The next morning all the Drevjane sleighs were pushed into the still smouldering bath house and disappeared in flames, the horses were slaughtered and fed to the dogs of Kiev and the Drevjane slaves who had brought their sagacious masters to the city were locked up in the slave pens and would be sold to the Romans in the spring. Queen Helga told her trusted legion officers, “If the Romans want Pagan slaves instead of Christian ones, then the Drevjane slaves will be a good start.”

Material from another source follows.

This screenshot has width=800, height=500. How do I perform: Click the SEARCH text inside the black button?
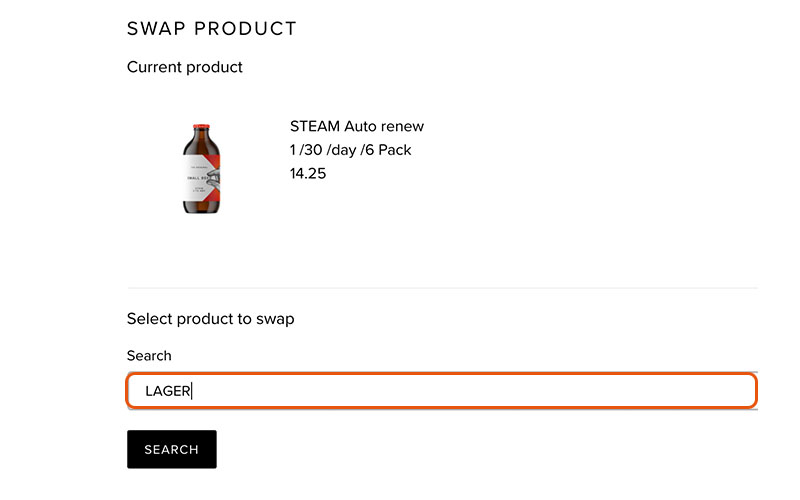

King Ivar spent the rest of the winter in York and began gathering his matching set of twelve blonde young girls for the Caliph of Baghdad. This time, however, the Caliph had requested that four of the young girls be boys. This made it easier for Ivar, for he only had to find eight girls that looked identical in their beauty and then four boys who looked alike. He made it known that he was purchasing young blonde slaves for resale in the east and soon he had dozens of young fair haired children occupying the third floor of York Castle. He purchased two young blonde particularly talented slave women as the matrons that would accompany the twelve into the harem of the caliph and they helped him work on his matched set of girls. He had the twelve cots that had been butted along the far wall of his old bed chamber moved into Princess Blaeja’s larger chamber and the twelve girls slept in them while Ivar slept with the matrons in Blaeja’s bed and gave training demonstrations late into the nights. When a newly purchased girl seemed to fit into the set better than a piece already placed, the new girl got a cot and the old girl joined Ivar and the matrons in Blaeja’s huge bed and became part of the demonstrations for an evening.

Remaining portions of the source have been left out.